## [EXERCISE PROMPT]
Exact wording is needed for every line from the one holding "Where should I click to: Open the speaker" to the end of the records below; write those lines out and omit the pictures.
#####
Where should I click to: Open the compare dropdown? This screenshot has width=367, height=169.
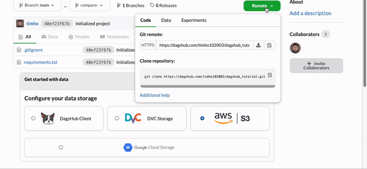[x=89, y=5]
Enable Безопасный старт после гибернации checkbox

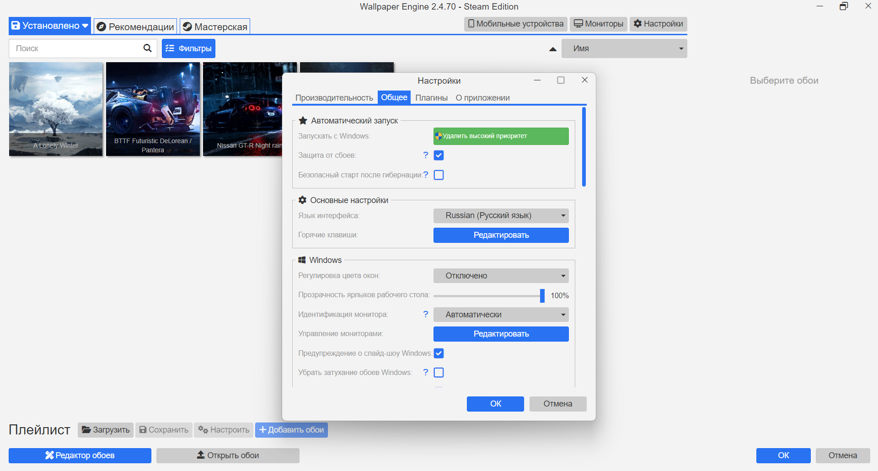[439, 175]
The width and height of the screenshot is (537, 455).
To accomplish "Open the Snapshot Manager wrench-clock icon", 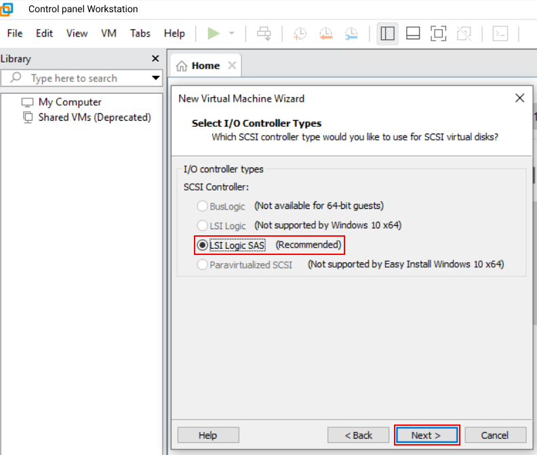I will [351, 33].
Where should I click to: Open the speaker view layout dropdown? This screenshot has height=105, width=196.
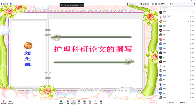145,4
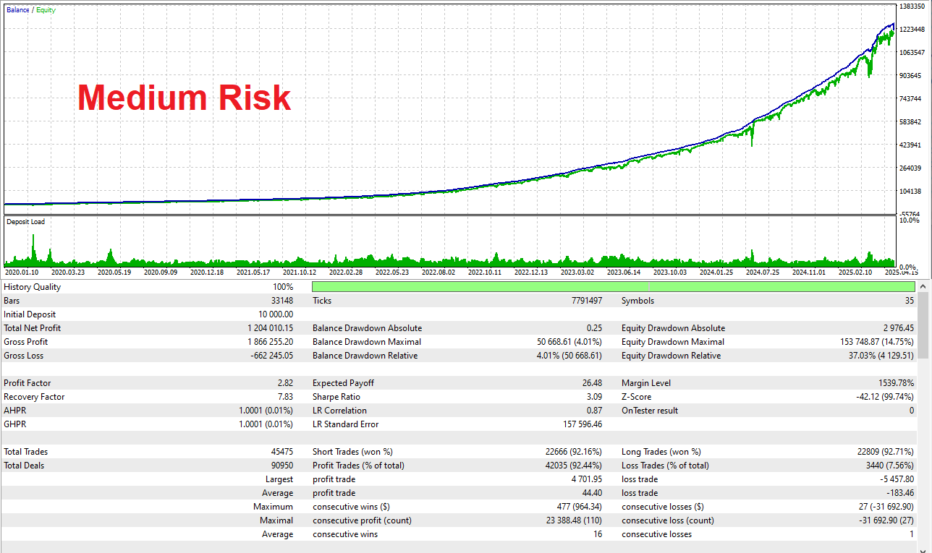
Task: Click the Deposit Load chart title
Action: 25,222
#####
## [OUTPUT FOR THIS TASK]
Where should I click to: Open the speaker view layout dropdown? This screenshot has height=105, width=196.
145,4
Task: Click the Deposit Load chart title
Action: 25,222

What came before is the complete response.